Apart from spells in Paraguay, Brazil and Belgium, Díaz-Balart has been in Spain for the last 40 years. You would expect that a life so fully dedicated to European art in the Bohemian heart of Madrid would somehow distance him from his roots. But this native of Holguín insists he feels “100 percent Cuban” and he avidly follows current affairs, both in the country of his birth and around the world. Perhaps that is not so surprising given that members of his family remain deeply involved in politics: his nephews Lincoln and Mario Díaz-Balart have both had careers as Republican congressmen representing Florida.
Fidel: “an authoritarian guy”
Waldo’s memories of his former brother-in-law are brief, but not favourable. “If you adored Castro, then you were his friend,” he says. “Fidel was always an authoritarian guy.” He remembers Raúl Castro with a shade more fondness. As students, Díaz-Balart and his older brother Frank shared living quarters with the Cuban president in a Havana hotel.
“My contact with Raúl was sporadic, because he was already involved in his activities with the Communist Party. We were friends – we were the same age – but each of us kept to ourselves.”
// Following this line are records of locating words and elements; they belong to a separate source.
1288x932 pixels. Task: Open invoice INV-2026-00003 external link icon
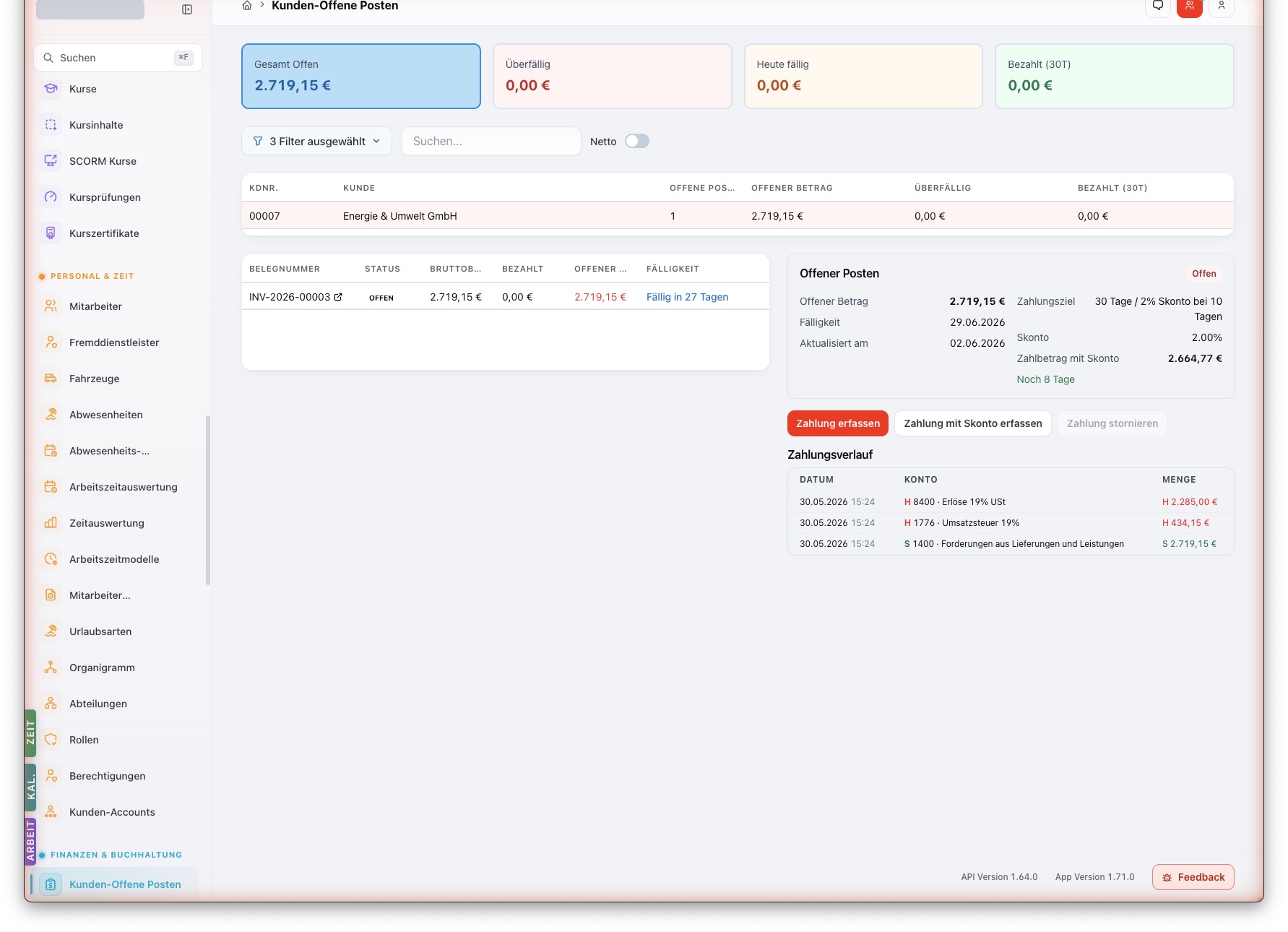click(338, 297)
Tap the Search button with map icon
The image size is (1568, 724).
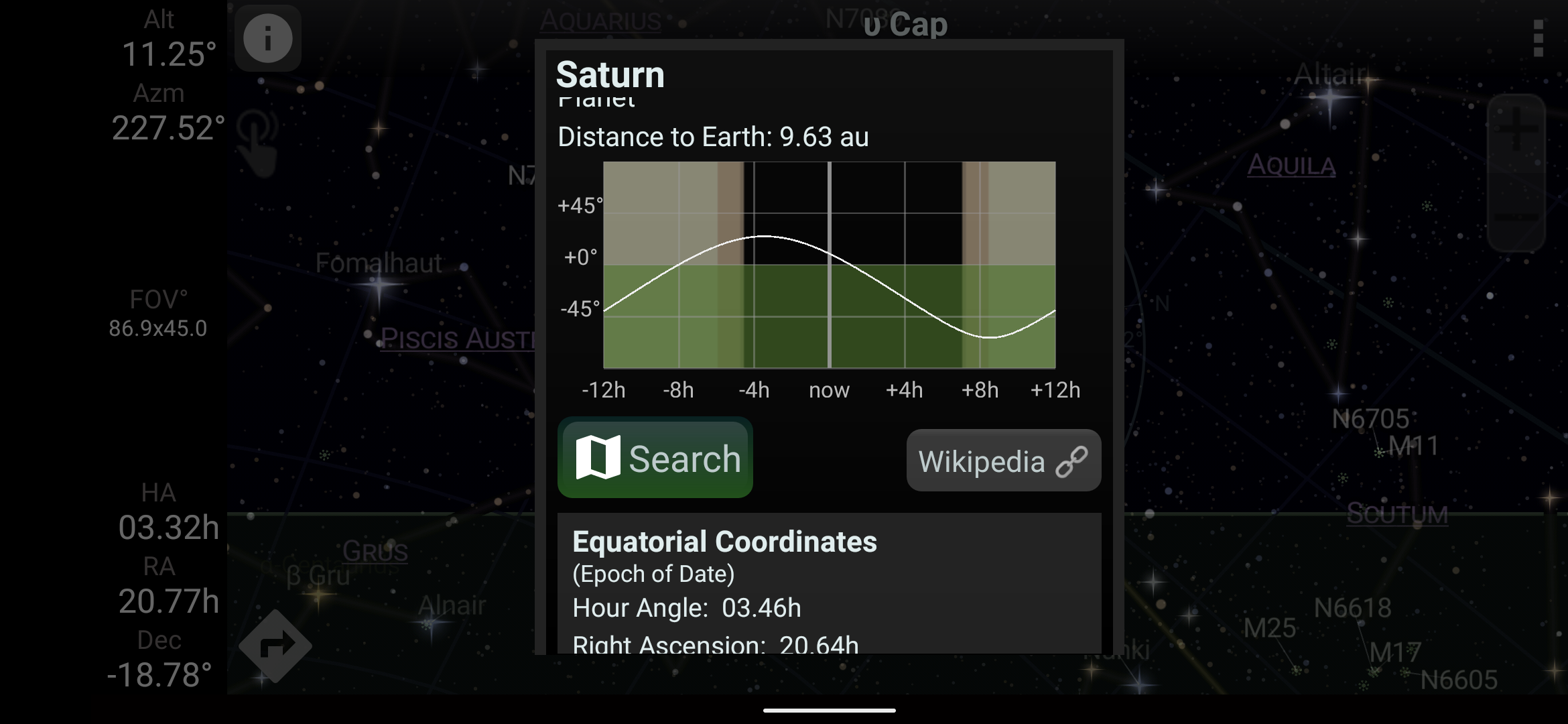655,458
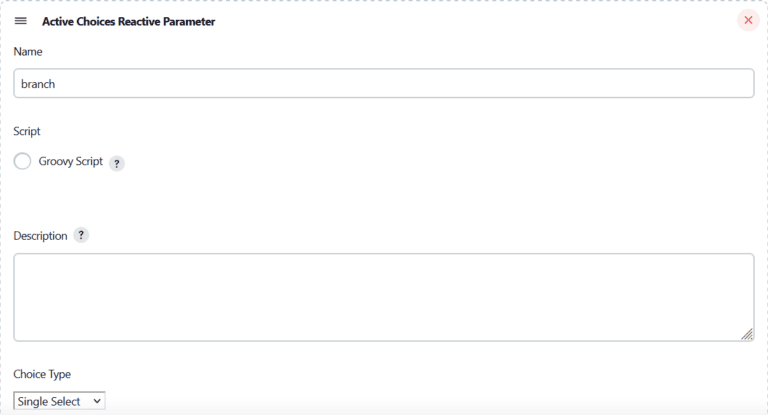Click the Description textarea resize grip

(x=747, y=334)
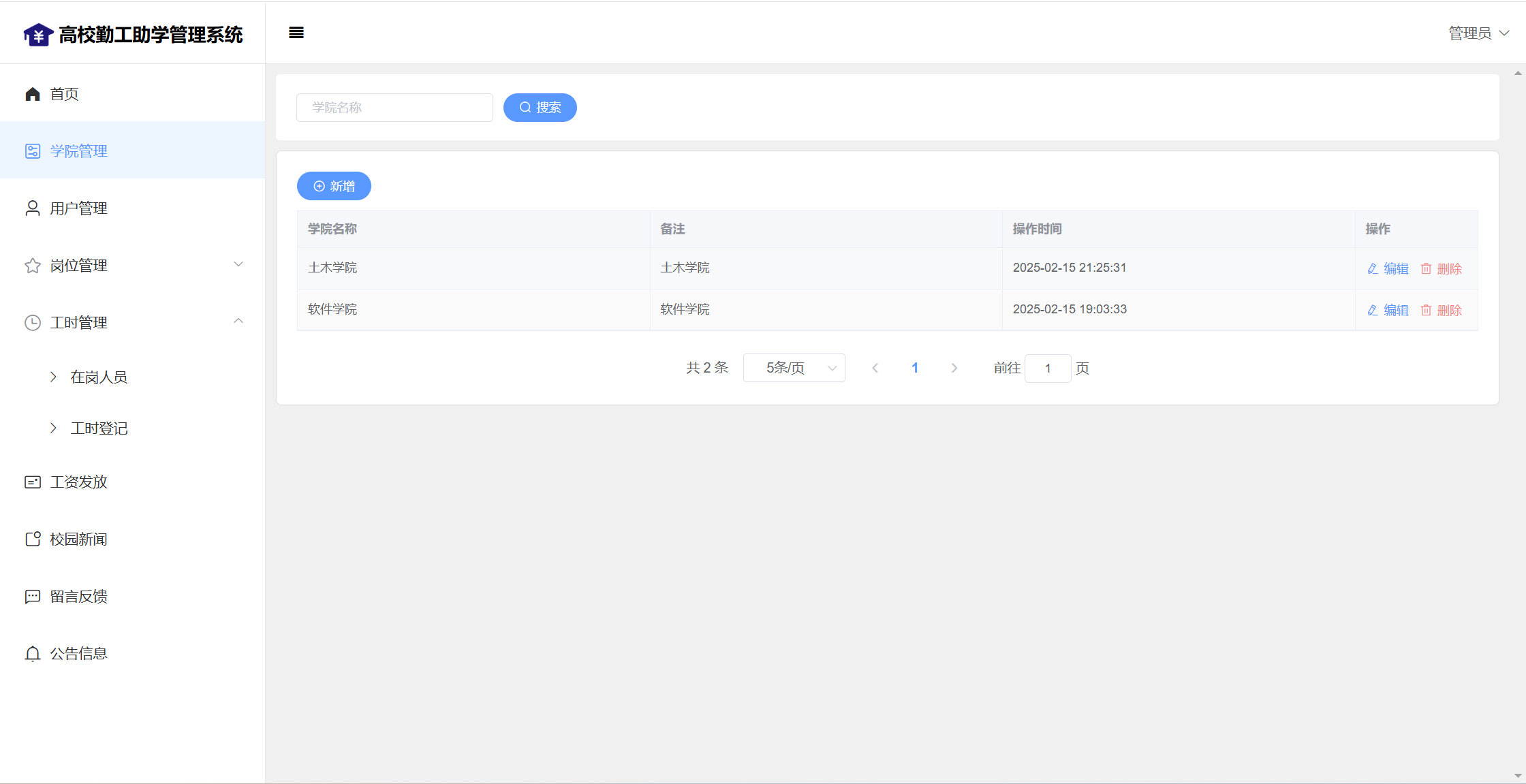Open the 在岗人员 submenu item
The width and height of the screenshot is (1526, 784).
pos(99,377)
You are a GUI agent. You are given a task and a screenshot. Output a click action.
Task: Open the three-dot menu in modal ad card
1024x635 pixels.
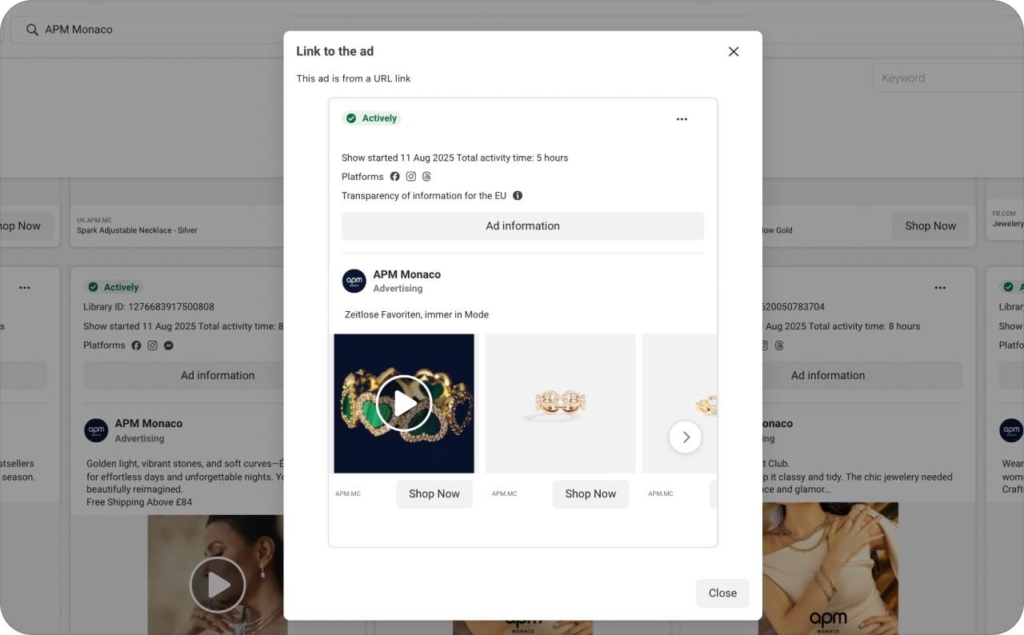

Cuba has been difficult to ignore in Madrid in the last couple of years, with the island’s government sending freed members of the Group of 75 dissidents to the city, following an agreement with the Spanish authorities. For fellow exile Díaz-Balart, Spain’s relatively soft stance on Cuba is mistaken and the arrival of the ‘liberados’ has been painful to watch. However, he can’t help but see their plight with the perspective of a well-travelled artist.
“It hurts me to see what is happening in Cuba,” he says. “The government is using the poor freed Cuban prisoners in the same way that Andy Warhol manipulated people.”